PROMPT A:
List every city named in the self-defense article.
PROMPT B:
Reproduce the self-defense article's wording between "While you do" and "feeling like Superwoman..", inclusive.

PASSAGE TO READ:
* * * * * * *
If you have a black belt in Tsin-yi you can go and make a cup of coffee now and rejoin this article a few paragraphs on. The rest of us may need some help with protecting ourselves. Living in Egypt, which is one of the safest countries in the world to travel in and where personal attacks are almost unheard of, can lull one into a sense of universal invulnerability. "Abroad" can be tougher.

In all aspects of safety, preserving one's body has to be the first concern. Martial arts adepts are trained to be spatially aware: they are as unlikely to be hit by buses or trip down flights of stairs as they are to be mugged. You, the average person, should not risk any such mishaps unless you are covered by generous travel insurance. Stairs are there to trip you up, while handrails also have a purpose: use them. In New York you are forbidden by law to fling yourself in front of a flow of traffic, so why do it in Istanbul or Tehran? (In Cairo at least they try to miss you.) Remember what your mother taught you: don't walk along dark alleys, don't brush up to strangers and avoid eye contact with dogs.

I firmly believe everyone owes it to him or herself to take a self-defence course. Being rather too busy myself, I asked a Korean master for a few tips. Here's what he told me, and I pass it on in the hope that you, too, will never need to apply them, but will walk the streets with more confidence now you know what to do if the worst happens. Both the moves he recommended involve pinching and twisting a very sensitive part of your attacker's anatomy with the thumb and forefinger: the first place is the skin between the upper lip and the nose, the second (rather more deeply) the skin on the inside of the forearm, just below the elbow. Try it, pinch and twist at the same time -- it's extremely painful. There is a third defence move, but everyone knows that one.

While you do any of these, scream. A scream will startle your attacker, release and increase your energy flow, and might conceivably summon help.

I once tried The Scream in Saigon when a passing motorcyclist paused at the kerb in front of me as I was about to cross a road and grabbed the gold chain round my neck. There was no way he was having it: I caught hold of his wrist and, with a loud yell, gave him a basic Tai-Chi push with the same hand (I was holding my camera in the other). He let go as, to my surprise, both he and the bike keeled over. The smiles and solicitude of the crowd in the street helped soothe my battered nerves, and I walked away feeling like Superwoman..
* * * * * * *
DATA EXCERPT:
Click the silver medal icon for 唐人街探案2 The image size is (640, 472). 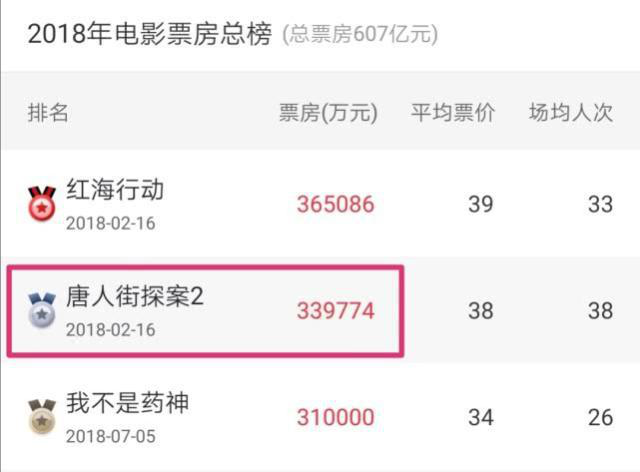(42, 310)
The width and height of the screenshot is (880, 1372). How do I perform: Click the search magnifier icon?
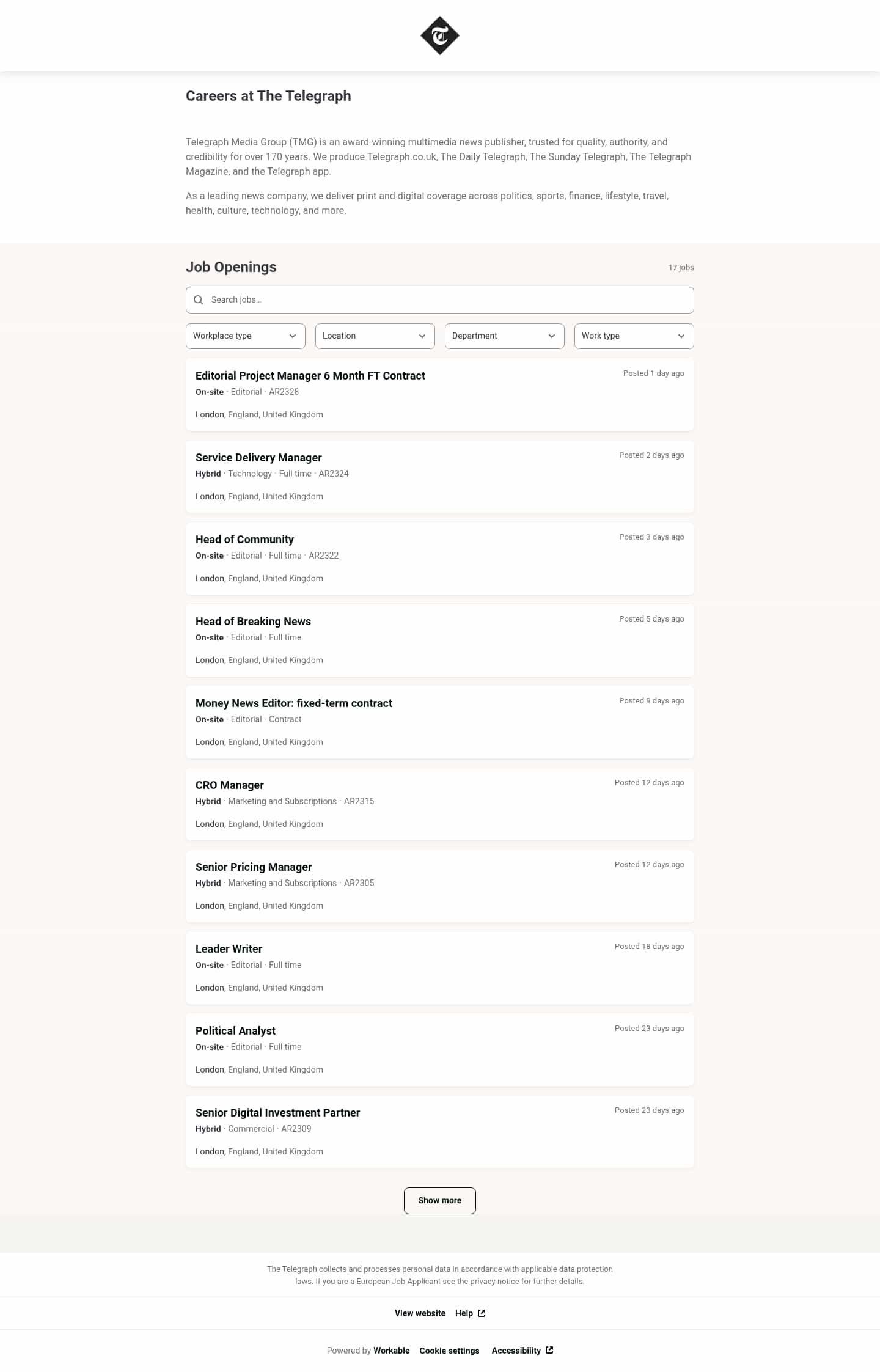(x=199, y=300)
* * * * * * *
RESULT A:
New York, Istanbul, Tehran, Cairo, Saigon

RESULT B:
While you do any of these, scream. A scream will startle your attacker, release and increase your energy flow, and might conceivably summon help.

I once tried The Scream in Saigon when a passing motorcyclist paused at the kerb in front of me as I was about to cross a road and grabbed the gold chain round my neck. There was no way he was having it: I caught hold of his wrist and, with a loud yell, gave him a basic Tai-Chi push with the same hand (I was holding my camera in the other). He let go as, to my surprise, both he and the bike keeled over. The smiles and solicitude of the crowd in the street helped soothe my battered nerves, and I walked away feeling like Superwoman..